Kolam bundar sebagai tempat tempat mengadu tahanan

Tahun 1911, Pulau Onrust ini dijadikan sebagai Asrama haji bagi bangsa indonesia yang ingin berangkat haji. Seperti cerita sebelumnya dulunyan orang naik haji hanya bisa ditempuh dengan naik kapal. Banyak bangsa indonesia yang meninggal sebelum berangkat dan setelah mereka pulang dari menunaikan ibadah haji.

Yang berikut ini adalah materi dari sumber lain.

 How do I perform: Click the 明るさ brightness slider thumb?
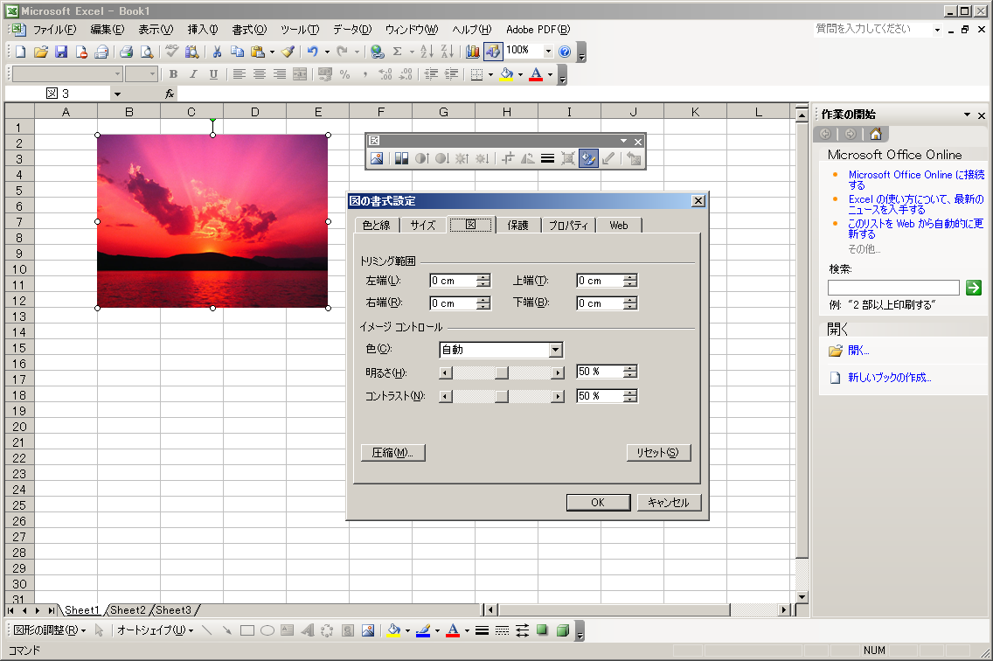(502, 372)
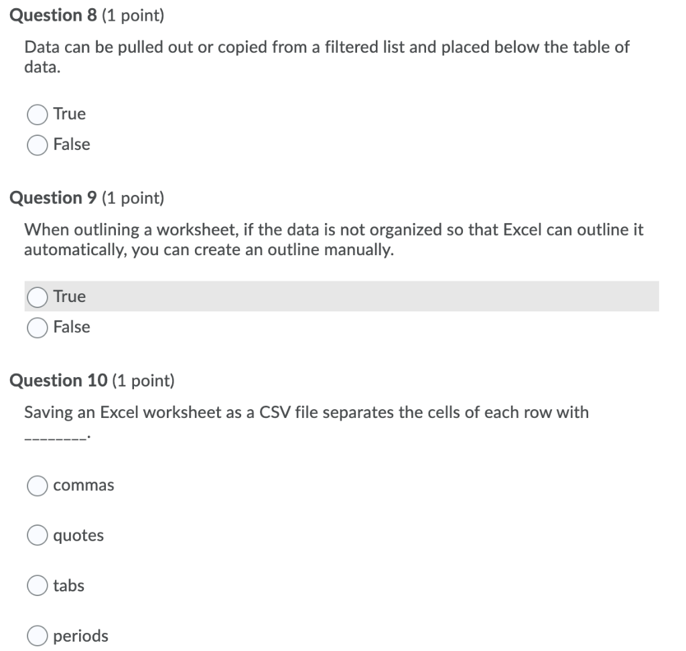
Task: Click the True label text under Question 8
Action: pos(69,114)
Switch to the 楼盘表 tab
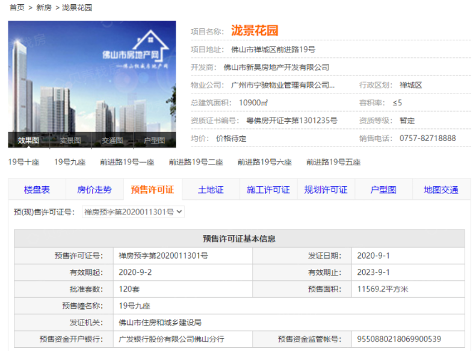Screen dimensions: 476x352 click(37, 190)
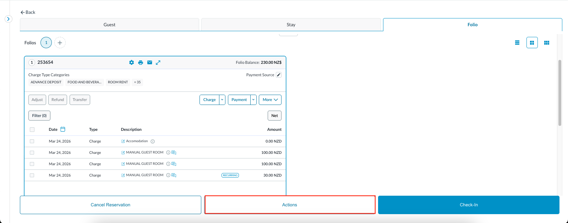The image size is (568, 223).
Task: Open the More dropdown menu
Action: pos(270,100)
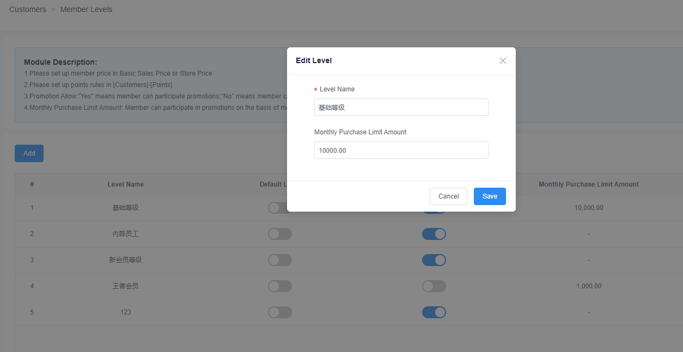Click the Level Name input field
This screenshot has width=683, height=352.
[401, 107]
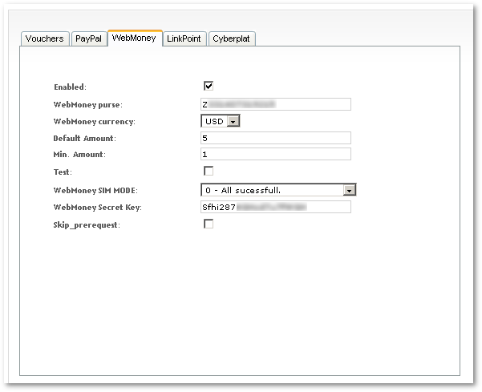Click the "WebMoney purse:" label
The width and height of the screenshot is (482, 392).
click(87, 105)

Sebenarnya pulau ini memiliki banyak cerita, karena pulau ini konon katanya pulau pernah dihancurkan kemudian dibangun kembali setelah itu dihancurkan lagi. Intinya pulau ini sudah sekian kali berganti fungsi dan sekarang dijadikan pusat Taman Arkeologi Onrust sebagai pembelajaran untuk diketahui sejarah dari bangsa indonesia. 

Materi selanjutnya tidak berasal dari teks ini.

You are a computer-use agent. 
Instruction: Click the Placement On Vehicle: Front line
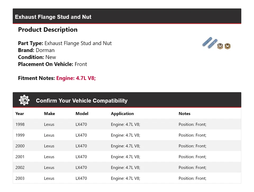[x=52, y=64]
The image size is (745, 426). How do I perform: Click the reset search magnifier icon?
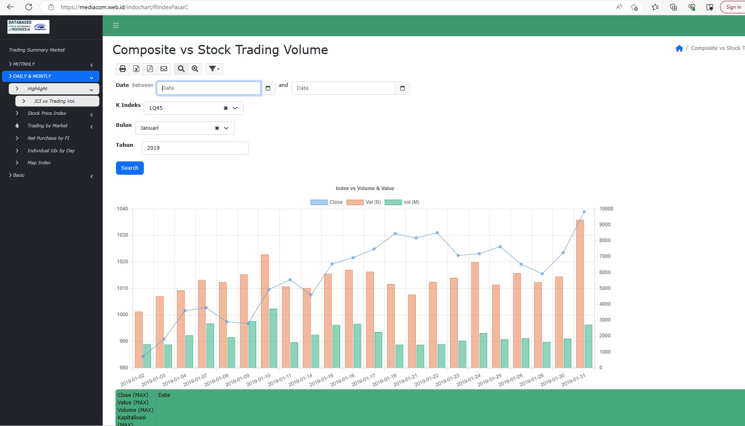(x=195, y=69)
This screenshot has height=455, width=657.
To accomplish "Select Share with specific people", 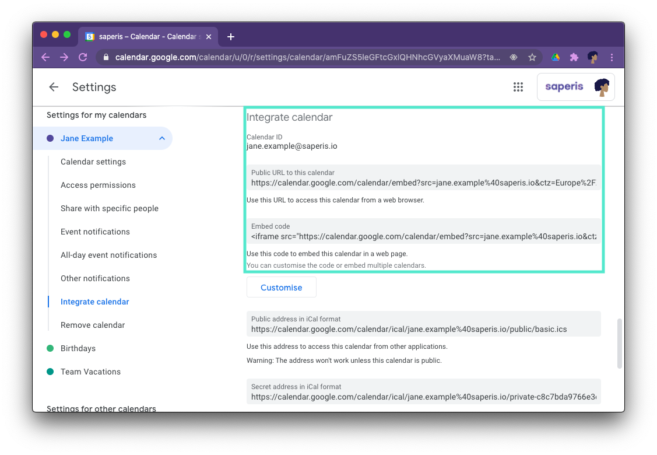I will (x=109, y=208).
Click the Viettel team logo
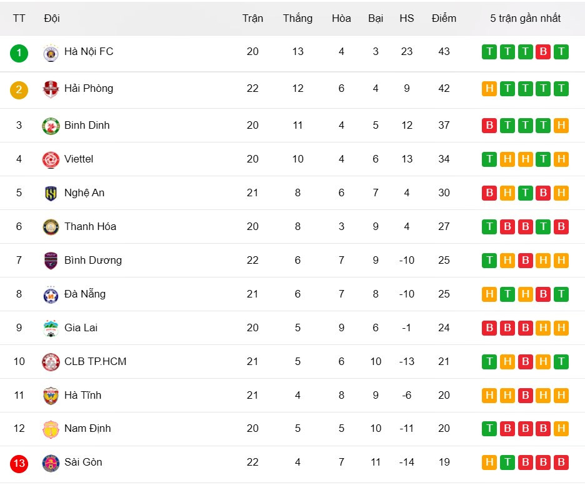Screen dimensions: 585x490 pyautogui.click(x=51, y=160)
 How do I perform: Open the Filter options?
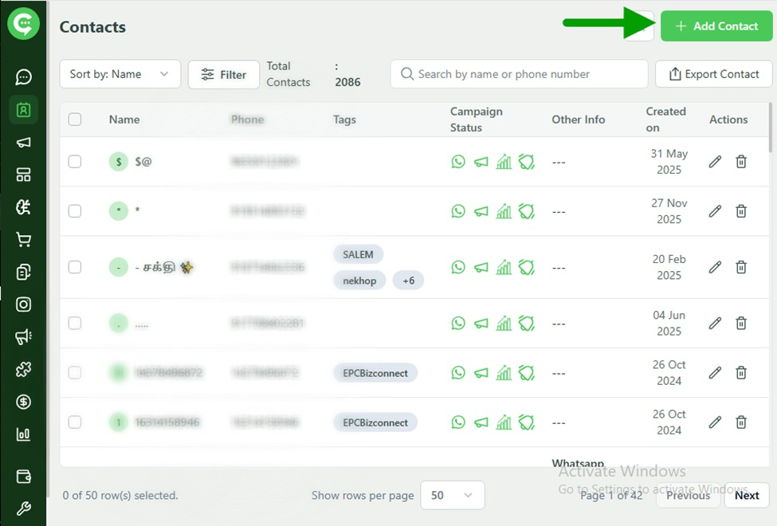tap(223, 73)
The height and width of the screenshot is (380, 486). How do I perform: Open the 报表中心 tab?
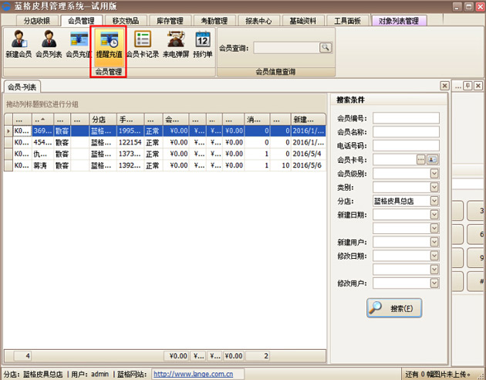tap(262, 21)
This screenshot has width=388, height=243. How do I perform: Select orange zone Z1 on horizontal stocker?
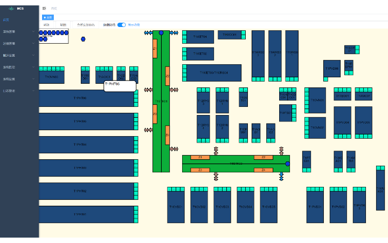[x=200, y=157]
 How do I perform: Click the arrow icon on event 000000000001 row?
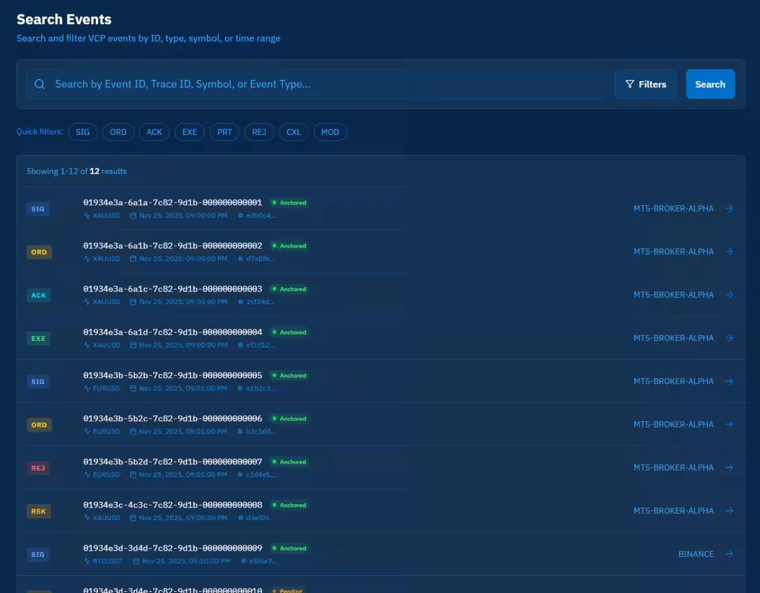[729, 208]
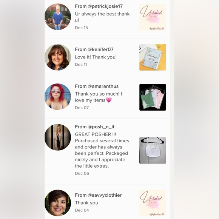Click the From @savvyclothier username
Screen dimensions: 219x219
pos(98,195)
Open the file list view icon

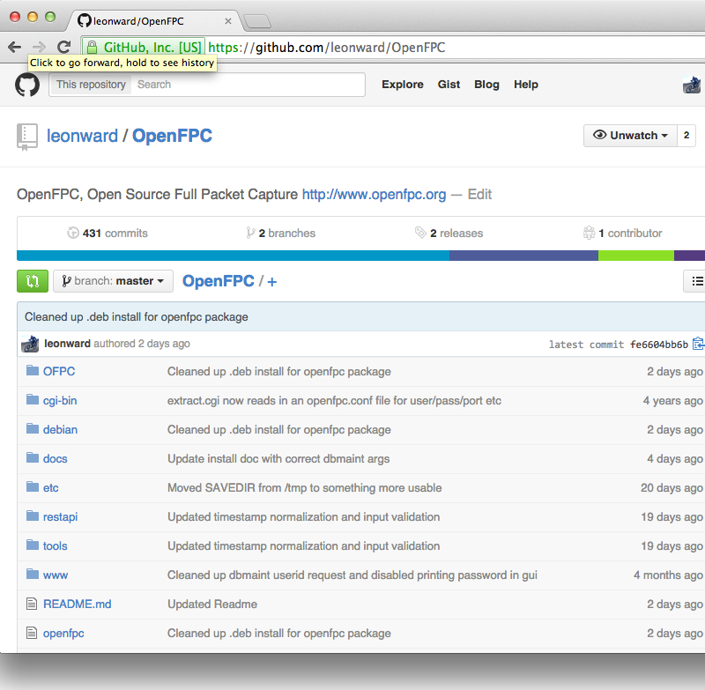pos(696,281)
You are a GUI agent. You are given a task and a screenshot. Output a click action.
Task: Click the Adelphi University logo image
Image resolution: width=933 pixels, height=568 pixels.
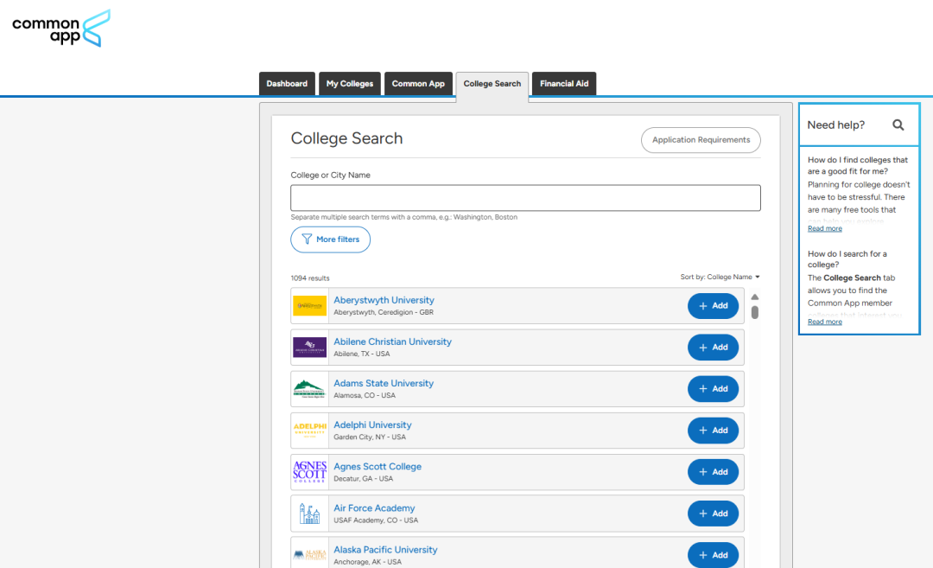[x=309, y=431]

Barak atau Asrama Haji tahun 1911
Saat kami berkunjung disini, kami diantar oleh guide penjaga museum yang mengajak kami berkeliling pulau dan menceritakan tentang sejarah pulau ini yang ceritanya kurang lebih seperti yang diatas yang saya tulis sebelumnya. Kami mengunjungi museum, bangunan tua, bekas penjara, bekas asrama haji, makam belanda, makam pribumi. Mengunjungi pulau ini anda harus siap mental karena inilah pulau yang yang masih sangat kental dengan dunia kemistisannya. Konon katanya seorang perempuan cantik dengan balutan gaun penganti sering menampakkan dirinya. Sosok itu bernama Maria Van de velde yang meninggal di usia 25 tahun meninggal dalam kondisi menanti sang kekasih dari belanda namun penantiannya itu sia-sia karena kekasihnya sudah meninggal di Belanda. Makam Maria terdapat sebuah ukiran di batu nisannya dalam bahasa Belanda.

Makam Belanda

Pintu masuk terowongan bawah tanah
samping kiri kanan jalan sangat rindang

who is this?? #gak penting

Peserta #one day trip 3 pulau
Tak terasa waktu sudah sore itu menandakan bahwa trip ini akan berakhir juga tapi menurut saya trip ini tidak pernah berakhir karen dengan trip kita akan mempunyai teman baru yang nantinya bisa menjadi teman trip or share trip berkutnya. Artikel ini untuk para peserta.....See U when I See U........
kalau ada sumur diladang boleh kita menumpang mandi
kalau ada umur panjang boleh kita berjumpa lagi
Penutup dari tulisan saya bahwa kita bangsa indonesia harus tahu sejarah tentang bangsa kita sendiri karena bangsa yang besar adalah bangsa yang menghargai jasa pahlawan dan tak melupakan sejarah seperti kata bung karno.